[Extracted records]
>>>>>
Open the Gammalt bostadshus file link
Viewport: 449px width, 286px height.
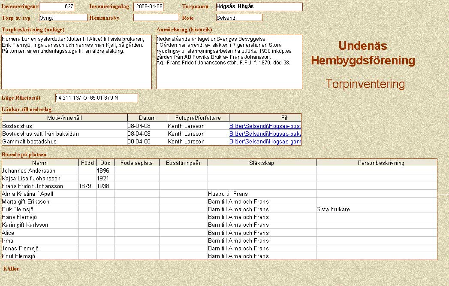(265, 142)
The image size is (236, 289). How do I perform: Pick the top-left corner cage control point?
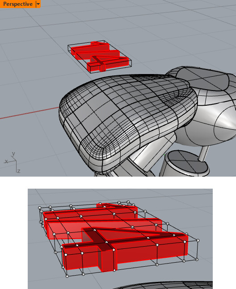coord(39,208)
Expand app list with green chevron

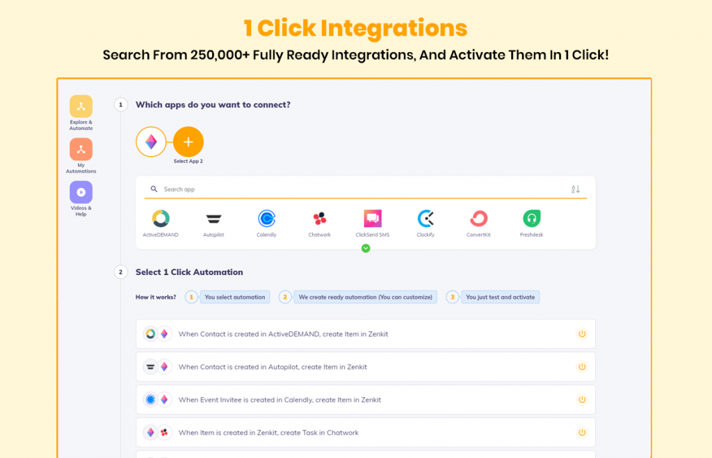pyautogui.click(x=366, y=248)
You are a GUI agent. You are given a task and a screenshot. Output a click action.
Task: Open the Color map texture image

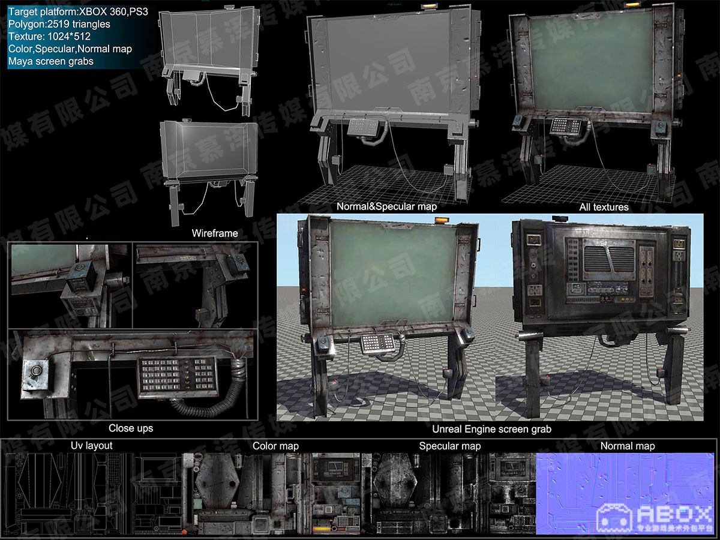(276, 493)
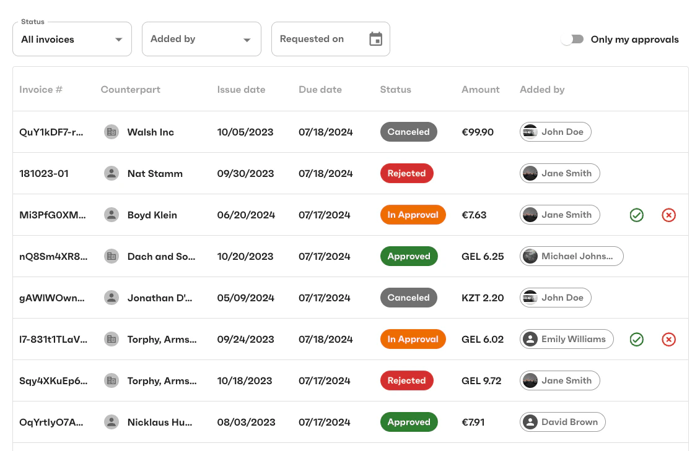Expand the Added by filter dropdown
Image resolution: width=700 pixels, height=451 pixels.
coord(201,38)
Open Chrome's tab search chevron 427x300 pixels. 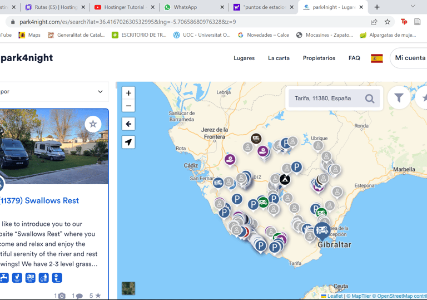[x=413, y=7]
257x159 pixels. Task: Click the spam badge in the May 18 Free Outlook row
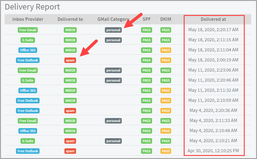(70, 60)
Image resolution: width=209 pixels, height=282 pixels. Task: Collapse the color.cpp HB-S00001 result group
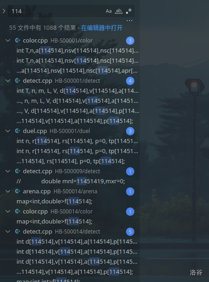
<<<<<
> [YOUR GOAL]
None of the pictures belong in the result. Print exactly the lines from the one containing "257x159 pixels. Task: Click" through the final line of the entries.

> [SOLUTION TO THIS TASK]
257x159 pixels. Task: Click the spam badge in the May 18 Free Outlook row
(70, 60)
Image resolution: width=209 pixels, height=282 pixels. Task: Collapse the color.cpp HB-S00001 result group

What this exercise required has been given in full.